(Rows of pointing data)
_ _ _ _ _
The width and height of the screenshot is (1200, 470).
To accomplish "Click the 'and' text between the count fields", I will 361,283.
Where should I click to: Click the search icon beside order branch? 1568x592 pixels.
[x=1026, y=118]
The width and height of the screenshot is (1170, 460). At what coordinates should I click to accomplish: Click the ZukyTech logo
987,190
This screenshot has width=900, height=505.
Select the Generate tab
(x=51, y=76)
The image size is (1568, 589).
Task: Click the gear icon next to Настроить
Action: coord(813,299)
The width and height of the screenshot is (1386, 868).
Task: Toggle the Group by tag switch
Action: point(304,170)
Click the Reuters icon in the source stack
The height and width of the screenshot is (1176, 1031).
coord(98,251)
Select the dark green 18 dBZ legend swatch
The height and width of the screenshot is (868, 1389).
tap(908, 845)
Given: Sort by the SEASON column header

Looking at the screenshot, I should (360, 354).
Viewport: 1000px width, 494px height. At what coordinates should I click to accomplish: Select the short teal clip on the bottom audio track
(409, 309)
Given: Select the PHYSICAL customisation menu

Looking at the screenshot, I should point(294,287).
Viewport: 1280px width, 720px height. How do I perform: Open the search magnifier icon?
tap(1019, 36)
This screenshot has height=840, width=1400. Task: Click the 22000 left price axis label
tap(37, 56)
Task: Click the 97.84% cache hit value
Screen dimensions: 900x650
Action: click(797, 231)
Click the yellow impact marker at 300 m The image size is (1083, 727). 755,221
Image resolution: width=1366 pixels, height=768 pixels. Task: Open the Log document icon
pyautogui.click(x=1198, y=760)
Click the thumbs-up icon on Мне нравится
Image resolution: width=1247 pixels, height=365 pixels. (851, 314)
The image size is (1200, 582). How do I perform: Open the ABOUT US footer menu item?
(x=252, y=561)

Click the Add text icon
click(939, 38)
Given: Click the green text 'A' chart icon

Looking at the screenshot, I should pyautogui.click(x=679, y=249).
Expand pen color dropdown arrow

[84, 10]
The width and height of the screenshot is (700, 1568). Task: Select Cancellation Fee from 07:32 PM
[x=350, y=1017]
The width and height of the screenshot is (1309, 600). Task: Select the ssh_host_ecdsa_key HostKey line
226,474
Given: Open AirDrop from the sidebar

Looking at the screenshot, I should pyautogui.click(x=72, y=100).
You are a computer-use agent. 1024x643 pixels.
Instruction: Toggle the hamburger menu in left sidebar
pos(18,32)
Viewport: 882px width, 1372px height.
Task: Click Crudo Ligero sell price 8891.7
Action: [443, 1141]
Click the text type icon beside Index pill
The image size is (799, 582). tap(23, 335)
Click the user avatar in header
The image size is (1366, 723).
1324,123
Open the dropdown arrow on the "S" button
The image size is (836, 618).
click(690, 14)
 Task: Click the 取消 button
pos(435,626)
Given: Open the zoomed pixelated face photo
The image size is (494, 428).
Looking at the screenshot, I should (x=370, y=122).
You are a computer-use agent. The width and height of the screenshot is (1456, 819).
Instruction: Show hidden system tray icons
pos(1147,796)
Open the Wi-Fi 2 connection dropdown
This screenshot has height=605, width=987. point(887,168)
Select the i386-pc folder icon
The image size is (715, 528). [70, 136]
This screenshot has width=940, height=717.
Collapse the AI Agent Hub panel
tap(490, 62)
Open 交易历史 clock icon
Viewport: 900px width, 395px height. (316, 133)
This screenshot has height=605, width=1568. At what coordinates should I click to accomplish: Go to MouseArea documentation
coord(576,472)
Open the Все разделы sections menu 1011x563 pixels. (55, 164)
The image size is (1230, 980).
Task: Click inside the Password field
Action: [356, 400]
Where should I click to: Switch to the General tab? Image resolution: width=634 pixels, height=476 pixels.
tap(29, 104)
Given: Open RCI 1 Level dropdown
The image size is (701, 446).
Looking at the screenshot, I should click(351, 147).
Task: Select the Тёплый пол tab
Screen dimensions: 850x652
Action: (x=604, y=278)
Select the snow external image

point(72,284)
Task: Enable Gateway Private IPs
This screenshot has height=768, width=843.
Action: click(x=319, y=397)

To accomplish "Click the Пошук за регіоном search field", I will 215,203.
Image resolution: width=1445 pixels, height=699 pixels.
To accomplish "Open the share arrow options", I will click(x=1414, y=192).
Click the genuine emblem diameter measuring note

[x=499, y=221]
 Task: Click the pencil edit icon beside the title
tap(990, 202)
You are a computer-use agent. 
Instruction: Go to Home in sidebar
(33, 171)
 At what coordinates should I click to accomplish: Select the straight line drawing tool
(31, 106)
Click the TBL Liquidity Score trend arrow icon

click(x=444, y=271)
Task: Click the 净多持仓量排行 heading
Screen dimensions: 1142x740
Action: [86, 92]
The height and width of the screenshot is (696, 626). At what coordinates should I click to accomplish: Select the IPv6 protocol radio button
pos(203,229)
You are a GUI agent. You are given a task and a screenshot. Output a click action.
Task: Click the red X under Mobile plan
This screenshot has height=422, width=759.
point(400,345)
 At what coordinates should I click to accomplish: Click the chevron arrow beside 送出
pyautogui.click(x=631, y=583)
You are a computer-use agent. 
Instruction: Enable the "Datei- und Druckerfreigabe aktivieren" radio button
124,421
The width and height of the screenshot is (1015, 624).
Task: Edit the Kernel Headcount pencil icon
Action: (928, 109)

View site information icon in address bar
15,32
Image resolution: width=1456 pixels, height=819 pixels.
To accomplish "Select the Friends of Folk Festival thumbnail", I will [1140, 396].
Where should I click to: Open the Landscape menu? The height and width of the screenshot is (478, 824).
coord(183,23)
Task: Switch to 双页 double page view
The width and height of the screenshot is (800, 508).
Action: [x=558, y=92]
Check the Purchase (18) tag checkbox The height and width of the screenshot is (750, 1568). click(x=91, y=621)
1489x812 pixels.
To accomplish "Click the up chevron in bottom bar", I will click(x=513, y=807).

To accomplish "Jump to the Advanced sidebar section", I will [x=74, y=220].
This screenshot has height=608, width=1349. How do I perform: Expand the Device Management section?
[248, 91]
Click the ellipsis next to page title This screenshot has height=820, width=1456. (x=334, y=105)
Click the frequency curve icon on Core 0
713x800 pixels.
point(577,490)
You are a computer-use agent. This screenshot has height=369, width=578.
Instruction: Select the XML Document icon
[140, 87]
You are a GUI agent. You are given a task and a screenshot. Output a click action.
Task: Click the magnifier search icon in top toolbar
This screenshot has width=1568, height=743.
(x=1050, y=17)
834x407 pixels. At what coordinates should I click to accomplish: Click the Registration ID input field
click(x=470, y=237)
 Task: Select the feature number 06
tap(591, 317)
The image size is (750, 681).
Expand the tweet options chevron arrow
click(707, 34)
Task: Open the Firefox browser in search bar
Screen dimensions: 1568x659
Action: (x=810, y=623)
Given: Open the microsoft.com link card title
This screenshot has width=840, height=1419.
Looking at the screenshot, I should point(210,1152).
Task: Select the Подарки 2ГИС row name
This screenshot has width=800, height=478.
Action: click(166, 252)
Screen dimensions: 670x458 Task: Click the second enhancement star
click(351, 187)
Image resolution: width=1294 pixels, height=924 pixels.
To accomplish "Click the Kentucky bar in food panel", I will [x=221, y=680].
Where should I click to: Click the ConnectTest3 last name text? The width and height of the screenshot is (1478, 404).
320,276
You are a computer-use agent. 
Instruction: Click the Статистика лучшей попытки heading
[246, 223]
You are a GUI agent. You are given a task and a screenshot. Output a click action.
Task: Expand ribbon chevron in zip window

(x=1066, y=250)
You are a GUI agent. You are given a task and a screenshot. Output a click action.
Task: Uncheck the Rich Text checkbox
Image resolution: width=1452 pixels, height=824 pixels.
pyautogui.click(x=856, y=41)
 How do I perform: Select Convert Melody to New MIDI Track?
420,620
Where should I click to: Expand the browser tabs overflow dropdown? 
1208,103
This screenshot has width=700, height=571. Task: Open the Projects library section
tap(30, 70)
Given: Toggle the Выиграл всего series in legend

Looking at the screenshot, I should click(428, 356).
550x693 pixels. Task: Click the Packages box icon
_ _ _ _ _
Reproduce the lines from the one containing "This screenshot has width=940, height=717." through the one containing "Action: [356, 400]", inclusive, changing "panel" to "sidebar" and leaving everything else unaltered.

ANSWER TO THE TASK:
This screenshot has width=940, height=717.
Collapse the AI Agent Hub sidebar
tap(490, 62)
Open 交易历史 clock icon
Viewport: 900px width, 395px height. (316, 133)
This screenshot has height=605, width=1568. At what coordinates should I click to accomplish: Go to MouseArea documentation
coord(576,472)
Open the Все разделы sections menu 1011x563 pixels. (55, 164)
The image size is (1230, 980).
Task: Click inside the Password field
Action: [356, 400]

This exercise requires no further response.